One of the great natural treasures of the Southeast, John Penne-kamp’s coral reef flashes with color in the Straits of Florida. More than 95 percent underwater, the park stretches approximately 25 miles along the shore and 3 miles into the ocean, protecting a portion of the only living coral reef offshore the continental United States. Trade winds and warm waters of the Gulf Stream bless this invaluable ecosystem, as well as the park’s other intriguing communities—the seagrass beds, mangrove swamps, and tropical hammocks.
If you take a boat out to the patch reefs, you’ll behold an undersea garden that has taken from 5,000 to 7,000 years to grow. The reefs are actually complex communities formed by living polyps that secrete a limestone substrate around themselves. Over several generations, these substrates develop into a large, hard mass that not only anchors new polyps but shelters sponges, crabs, shrimps, and nearly 600 species of fish.
Early visitors to the reef could not resist taking home souvenirs in the form of live corals and seashells; what they couldn’t break off, they went after with hammers, chisels, even dynamite. As the demand for marine trinkets increased, commercial vendors stepped up the harvest. At a biological conference in 1957, Dr. Gilbert Voss of the Marine Institute of Miami predicted that without restricted access the reef would soon be dead. An assistant editor for the Miami Herald, John Pennekamp, became the reef’s most outspoken champion. Pennekamp had helped in the creation of Everglades National Park, and now he and Voss set out to marshal support from local government. So began a three-year battle against commercial businesses that depended upon plunder from the reef. The real winner was the reef itself, and in 1960 the country’s first undersea park was dedicated.
What to See and Do
First off, head to the Main Concession building and check out boat tour times. If the weather is good, there are usually three glass-bottom and three snorkeling tours (fee) a day. Tours last about 2.5 hours; the snorkeling tours offer about 90 minutes in the water. You can also opt for a combination sailing and snorkeling tour on a 38-foot catamaran. Heading out to the reef, these tours show you the highlight of the park—the kaleidoscope of tropical life under the surface. Among the most colorful fish you’ll see are angelfish, parrot fish, snapper, and triggerfish. Brain and star corals are accented by softer corals such as sea fans, plumes, and whips that sway gently in the currents. In all, the reef harbors 40 different kinds of coral, and on days of good visibility you can see for more than 100 feet underwater.

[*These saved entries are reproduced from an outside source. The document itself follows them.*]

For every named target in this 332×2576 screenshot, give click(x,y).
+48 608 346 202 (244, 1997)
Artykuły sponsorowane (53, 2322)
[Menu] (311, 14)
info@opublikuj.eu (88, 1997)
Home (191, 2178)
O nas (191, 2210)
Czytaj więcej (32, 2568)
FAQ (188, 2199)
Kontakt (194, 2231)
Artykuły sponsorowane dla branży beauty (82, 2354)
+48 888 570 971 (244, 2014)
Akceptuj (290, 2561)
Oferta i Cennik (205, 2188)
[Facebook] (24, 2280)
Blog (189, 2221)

Above the surface is worth a look, too. The park and adjacent Key Largo National Marine Sanctuary cover a total of 178 square nautical miles, a dazzling sheet of blue-green water lined by mangroves. The park stretches nearly the entire length of Key Largo, longest of the keys.

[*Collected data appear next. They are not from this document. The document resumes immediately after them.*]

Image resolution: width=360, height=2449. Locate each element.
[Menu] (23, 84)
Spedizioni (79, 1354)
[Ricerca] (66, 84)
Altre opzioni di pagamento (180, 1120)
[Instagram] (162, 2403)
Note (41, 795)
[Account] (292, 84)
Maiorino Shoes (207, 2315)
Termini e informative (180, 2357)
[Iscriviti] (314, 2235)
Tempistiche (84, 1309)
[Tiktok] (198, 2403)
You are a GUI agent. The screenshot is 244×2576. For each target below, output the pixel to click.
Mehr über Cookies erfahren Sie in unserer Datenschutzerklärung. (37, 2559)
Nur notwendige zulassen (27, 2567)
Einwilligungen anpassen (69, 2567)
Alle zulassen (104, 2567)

If you’re stuck on land waiting for a tour, walk over to the Visitor Center. In addition to its friendly and knowledgeable staff, the center has a 30,000-gallon saltwater aquarium filled with a rainbow spectrum of fish, coral, sponges, and anemones. You can study the exhibits and watch films here to get a feel for what you’ll see out in the water. One worthwhile display, a tank of dead coral littered by trash, underscores the need to treat the fragile reef system with care; touching or standing on coral can harm it and is against the law.
After a boat tour, you’ll probably be ready to idle the rest of the day away on your own. You can rent snorkeling equipment at the concession building, then head over to Cannon Beach on Largo Sound. The rocky beach is typical of the Upper Keys, where the reef traps sand before it reaches the shore. You won’t see much coral this far in, but there are tropical fish of all colors and shapes. A reconstructed Spanish shipwreck lies in shallow water about 130 feet offshore, complete with cannon, anchor, and ballast stones. Another fun thing to do is to rent a canoe or kayak at the main concession and explore the network of mangroves and tidal creeks on a 2.5-mile canoe trail that leads to the Far Beach area. There are showers and a swimming area here.

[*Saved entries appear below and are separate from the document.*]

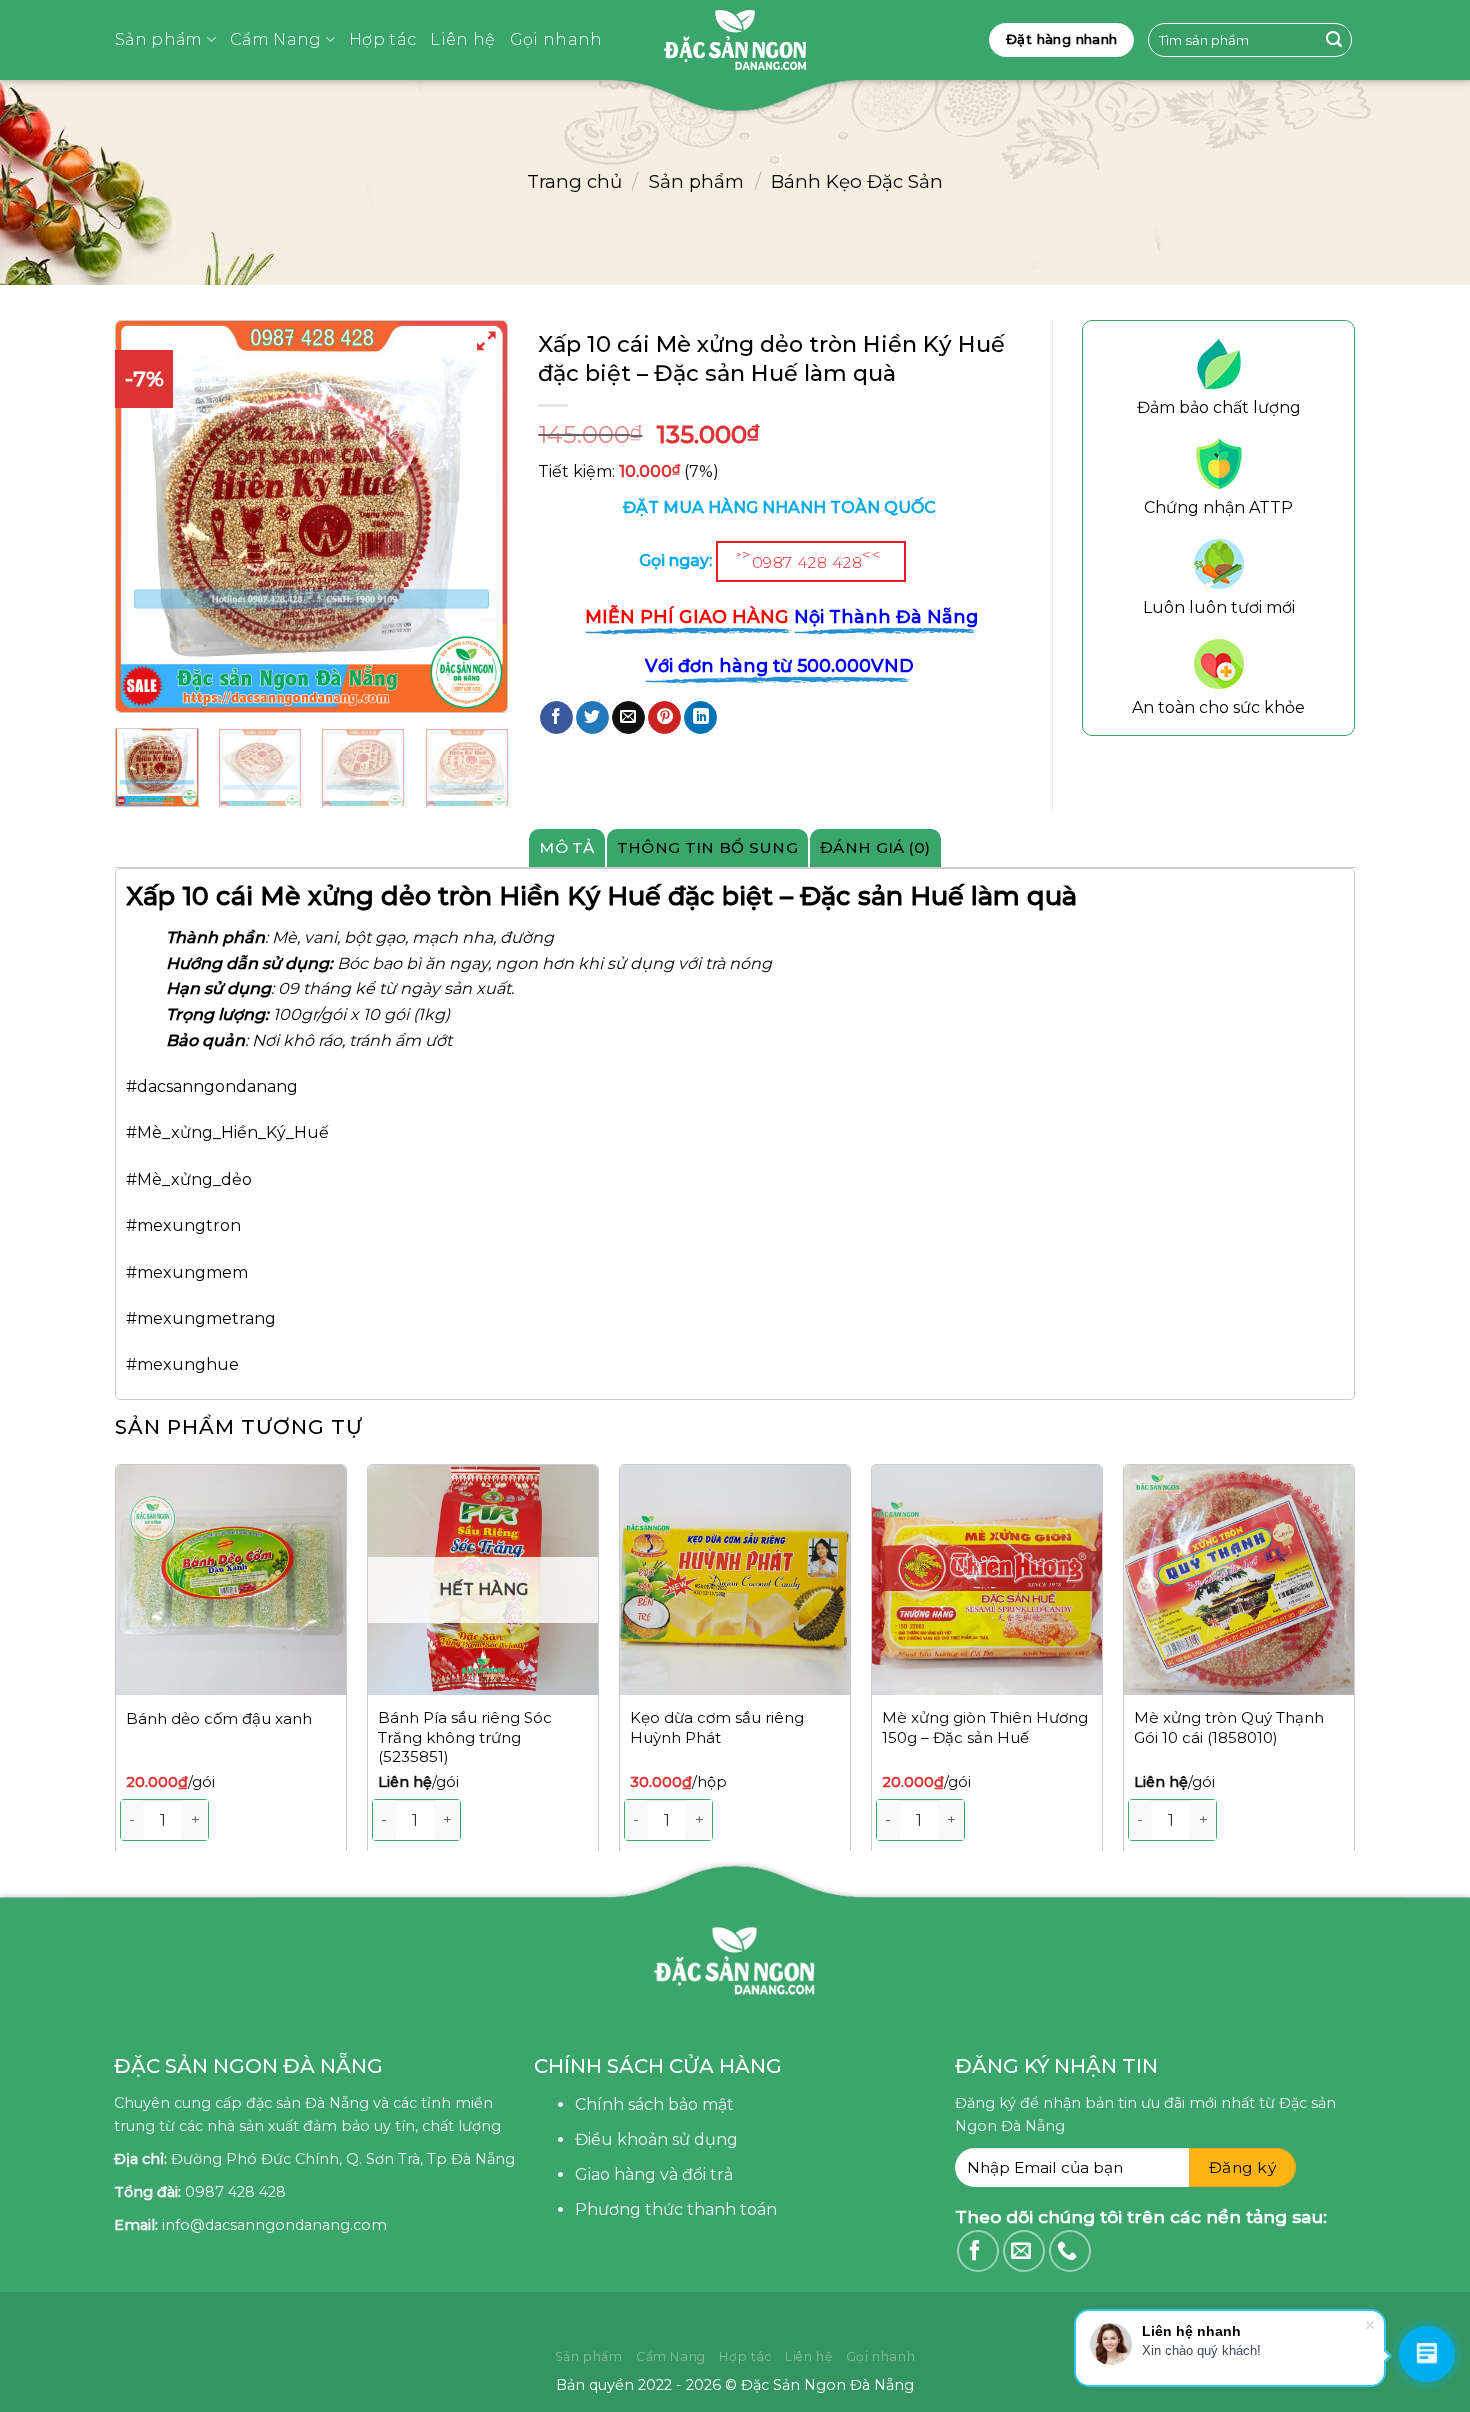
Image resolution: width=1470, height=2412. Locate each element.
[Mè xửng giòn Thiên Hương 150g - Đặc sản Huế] (987, 1580)
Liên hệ (462, 39)
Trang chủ (574, 181)
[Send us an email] (1024, 2251)
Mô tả (567, 847)
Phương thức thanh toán (676, 2209)
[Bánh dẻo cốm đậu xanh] (231, 1580)
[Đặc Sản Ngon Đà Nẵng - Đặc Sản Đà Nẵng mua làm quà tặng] (735, 40)
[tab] (567, 848)
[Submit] (1334, 40)
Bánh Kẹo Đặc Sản (857, 181)
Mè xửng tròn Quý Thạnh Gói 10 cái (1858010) (1229, 1727)
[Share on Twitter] (592, 718)
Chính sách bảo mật (654, 2104)
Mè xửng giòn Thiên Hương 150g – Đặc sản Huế (985, 1727)
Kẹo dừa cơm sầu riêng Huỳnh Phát (717, 1727)
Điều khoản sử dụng (656, 2139)
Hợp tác (382, 39)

Two short walking trails are easy to fit into a busy day and will give you an appreciation for the variety of Keys vegetation. The Wild Tamarind Trail loops through a hardwood hammock that includes tropical plants such as thatch palm, strangler fig, gumbo-limbo, and West Indian mahogany. Over near the water, the Mangrove Trail follows a boardwalk through red, black, and white mangroves, trees that can actually live in saltwater. Their cagelike roots provide sanctuary to young fish and help stabilize the shoreline.